=== TEXT ===
The Internet's most popular sites consistently deliver larger audiences than television's most-watched programs and are comparable in reach to popular consumer magazines, according to a study released yesterday by DoubleClick Inc.

The top three Web sites — Yahoo Search, MSN Hotmail and MSN Search — deliver audiences 43 percent larger than the top three prime-time television programs, “Friends,” “ER” and “Will & Grace,” DoubleClick's study found. The sites also attracted audiences that on average were just 5 percent less than the top consumer magazines: People, Reader's Digest and Better Homes and Gardens, the study determined.

However, People Magazine, with 26.6 million readers, remains No. 1 when it comes to mass-audience delivery, the study concluded.

The announcement comes as those with a vested interest in online marketing are trying harder than ever to persuade marketers to shift more of their budgets online.

“Earlier this year we talked to over 200 marketers who told us their top reason for not spending more online was that their customer was not online,” Susan Sachatello, chief marketing officer, DoubleClick, New York, said in a statement. “This study demonstrates that both in aggregate and in key target groups, the Internet is in fact a mainstream mass market medium and that marketers should be going online to reach their customers.”
=== DATASET CONTENT ===
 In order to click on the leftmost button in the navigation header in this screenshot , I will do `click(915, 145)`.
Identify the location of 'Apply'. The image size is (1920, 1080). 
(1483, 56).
===
▶ [WORK REQUEST] Return everything from "However, People Magazine, with" down to "their budgets online." in the article on the DoubleClick audience study above, copied exactly.

▶ [SOLUTION TO THIS TASK]
However, People Magazine, with 26.6 million readers, remains No. 1 when it comes to mass-audience delivery, the study concluded.

The announcement comes as those with a vested interest in online marketing are trying harder than ever to persuade marketers to shift more of their budgets online.